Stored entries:
============================================================

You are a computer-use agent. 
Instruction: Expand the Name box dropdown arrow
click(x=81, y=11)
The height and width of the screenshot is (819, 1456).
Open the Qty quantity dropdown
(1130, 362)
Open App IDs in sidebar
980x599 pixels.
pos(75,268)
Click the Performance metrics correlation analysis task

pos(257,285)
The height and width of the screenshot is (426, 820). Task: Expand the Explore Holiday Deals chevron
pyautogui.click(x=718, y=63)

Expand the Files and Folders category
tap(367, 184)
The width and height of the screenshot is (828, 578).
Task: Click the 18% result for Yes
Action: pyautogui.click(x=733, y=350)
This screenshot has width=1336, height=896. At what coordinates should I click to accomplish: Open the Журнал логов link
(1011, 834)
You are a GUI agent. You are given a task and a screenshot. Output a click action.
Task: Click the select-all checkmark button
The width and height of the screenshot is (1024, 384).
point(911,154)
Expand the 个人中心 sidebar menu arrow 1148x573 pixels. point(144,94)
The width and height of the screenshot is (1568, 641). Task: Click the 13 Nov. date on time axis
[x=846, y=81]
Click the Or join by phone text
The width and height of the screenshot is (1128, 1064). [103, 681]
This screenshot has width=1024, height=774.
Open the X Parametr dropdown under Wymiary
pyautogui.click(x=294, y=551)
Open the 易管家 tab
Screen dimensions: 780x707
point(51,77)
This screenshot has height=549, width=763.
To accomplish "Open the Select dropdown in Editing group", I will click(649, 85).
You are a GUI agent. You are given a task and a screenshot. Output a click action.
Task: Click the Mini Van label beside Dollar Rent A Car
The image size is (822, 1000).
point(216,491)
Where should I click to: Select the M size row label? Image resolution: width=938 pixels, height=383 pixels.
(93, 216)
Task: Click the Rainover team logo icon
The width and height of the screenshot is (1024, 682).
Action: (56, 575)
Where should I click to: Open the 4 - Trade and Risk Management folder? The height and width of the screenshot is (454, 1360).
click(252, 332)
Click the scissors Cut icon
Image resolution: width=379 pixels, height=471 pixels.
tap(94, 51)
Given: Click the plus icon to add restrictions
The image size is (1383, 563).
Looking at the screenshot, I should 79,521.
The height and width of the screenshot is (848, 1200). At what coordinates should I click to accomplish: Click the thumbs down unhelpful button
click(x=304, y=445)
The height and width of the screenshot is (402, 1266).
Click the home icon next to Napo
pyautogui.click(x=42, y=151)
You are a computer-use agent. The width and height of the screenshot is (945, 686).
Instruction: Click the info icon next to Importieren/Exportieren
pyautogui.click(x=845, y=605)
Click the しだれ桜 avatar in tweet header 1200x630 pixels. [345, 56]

============================================================

■ **Work request**:
I'd like the lines above from the one with "Given: Click the" up to and including the one with "You are a computer-use agent. The" copied exactly, with no other lines.

■ **Solution to this task**:
Given: Click the plus icon to add restrictions
The image size is (1383, 563).
Looking at the screenshot, I should 79,521.
The height and width of the screenshot is (848, 1200). At what coordinates should I click to accomplish: Click the thumbs down unhelpful button
click(x=304, y=445)
The height and width of the screenshot is (402, 1266).
Click the home icon next to Napo
pyautogui.click(x=42, y=151)
You are a computer-use agent. The width and height of the screenshot is (945, 686).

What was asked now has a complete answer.